The issue isn't if you want to shoot yourself in the foot or not. The issue is if you can develop general embedded solutions in a language that does not allow you to shoot yourself in the foot. You may be very safe in a padded cage, but your productivity will probably not be so high.

For embedded development, you want a general purpose language. But a general purpose language will allow you to hurt yourself if you are not a bit careful.

A language that blocks all ways of hurting yourself will contain limitations that hinders you from making direct access to the hardware. When the language adds support for concurrency - either main loop and interrupts or multiple threads - you directly get timing issues. When the language allows you to allocate memory, it may have garbage collect to reclaim unused memory but memory can only be reclaimed if the user makes sure that no links points to the memory blocks. As soon as you add general pointer support, the language will immediately get a big problem trying to add corresponding run-time bounds checks.

An interpreted version of BASIC can manage quite well, but the speed loss from interpretation can be very hurtful for embedded use. And you will probably not have any interrupt support. And compiled BASIC will open a number of ways to shoot yourself in the foot again.

In the end, we will have to live with languages that allows the user to make really bad mistakes until our tiny embedded systems gets so powerful that you don't have to care about costs of run-time checks, interpretation, functional languages, ...

What we do want is a language that is general enough that we never have to fight with the language to implement our solutions, but that adds enough structure to the application that we can keep down the support costs, and where the compiler or a third-party lint tool can find a significant percentage of logic goofs where we are about to uncontrollably wave around with a loaded gun.

Assembler is more general than C, but almost impossible to automatically analyze. And the development and maintainance costs are affected by the readability loss from the loss of enforced structure. A good developer with a good assembler can manage to write assembler code with quite good structure. But for general algorithms, it will not be possible to hide all the details in macros - extra lines of code will add to the complexity of reading the code.
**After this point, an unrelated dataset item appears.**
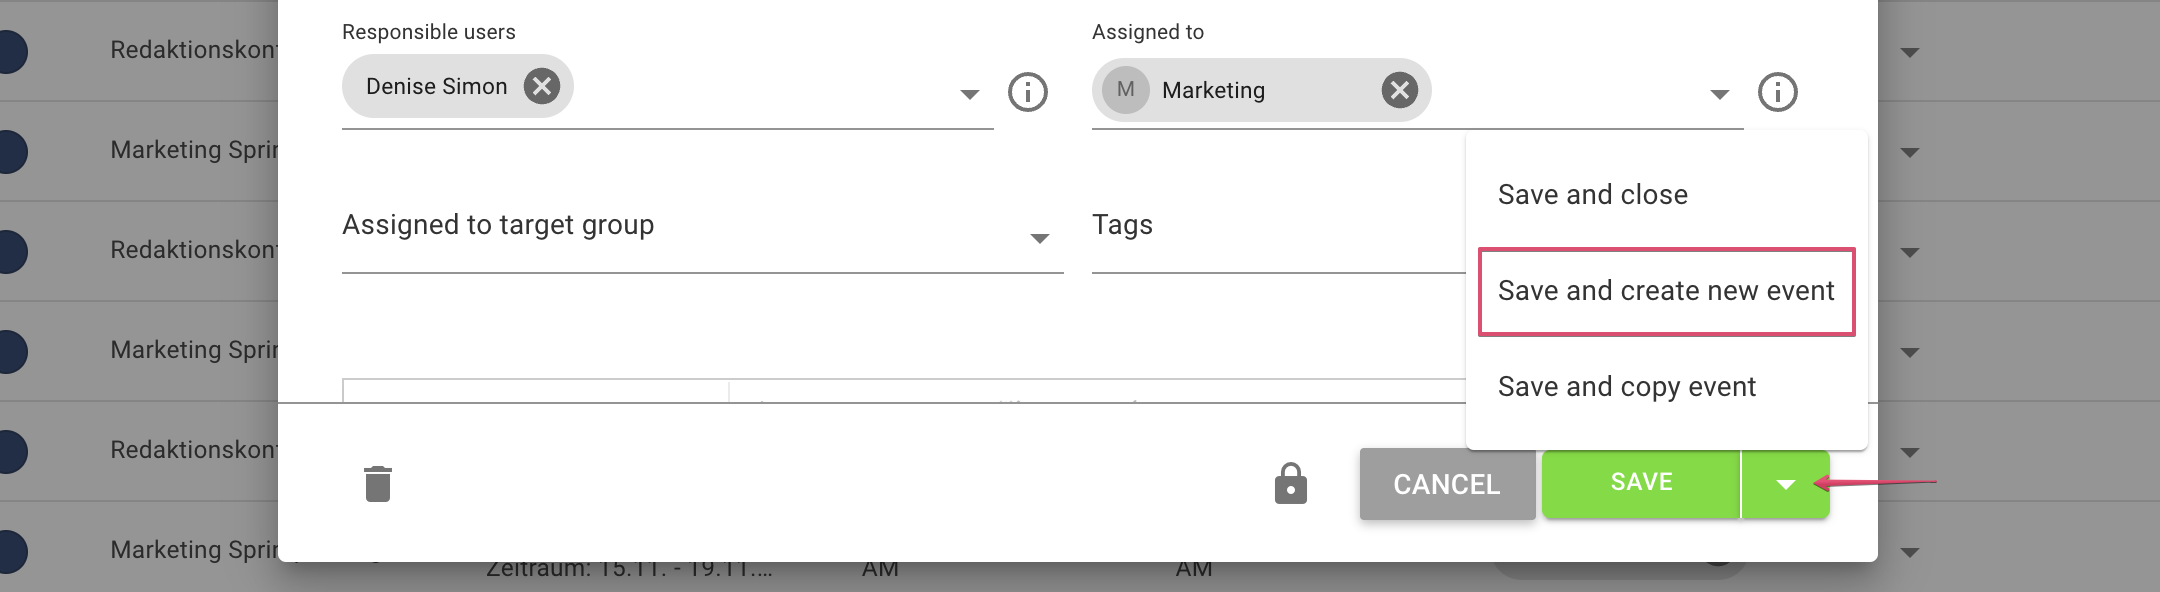
Task: Click inside Responsible users field area
Action: (x=667, y=90)
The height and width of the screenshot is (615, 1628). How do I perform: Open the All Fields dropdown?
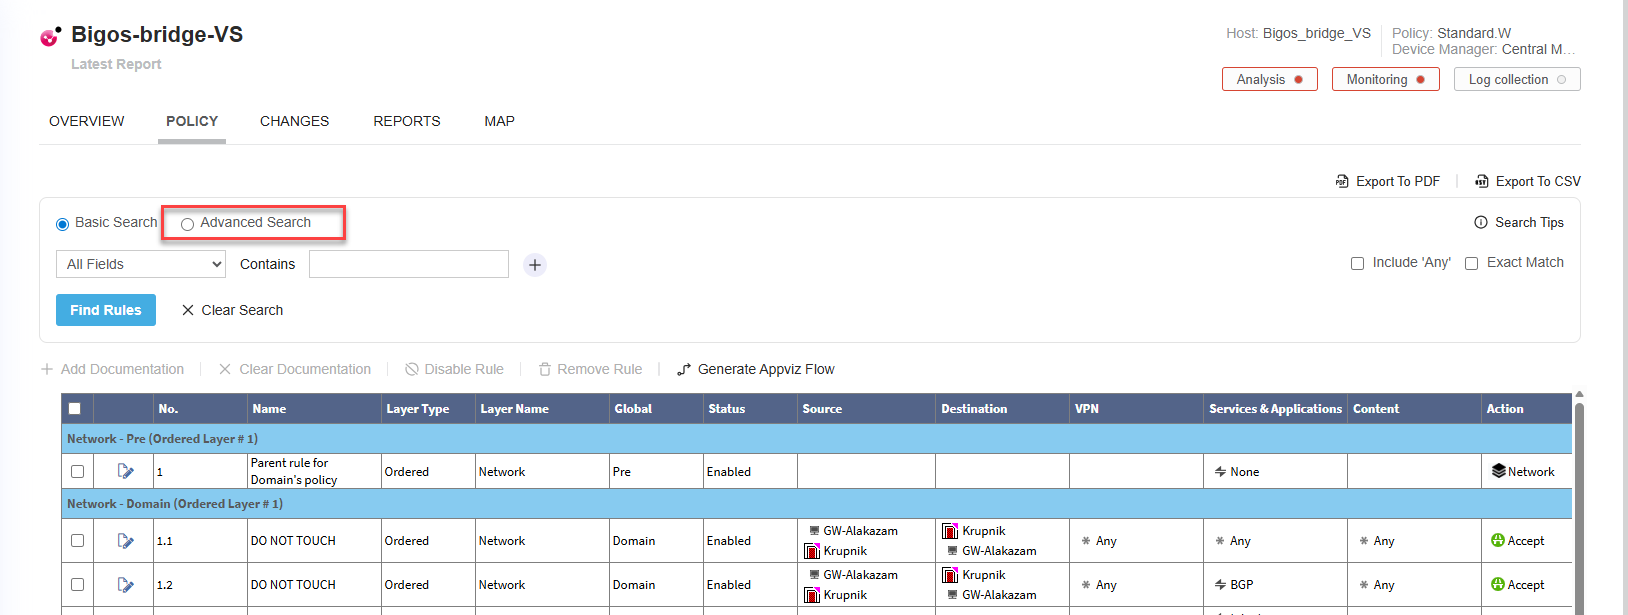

An assembler that doesn't allow registers to be given new names will require the reader to keep track of what data that is stored in the different registers, which takes a lot more brain power than keeping track of the contents of a 10-character C variable. And if the assembler do allow a register to be named, the reader will have to keep track of the position where there register is used with the symbolic name "A" and where the code starts to use the register with the symbolic name "B".

In the end, we want the smallest possible language that allows general solutions without requiring the developer to write too much code.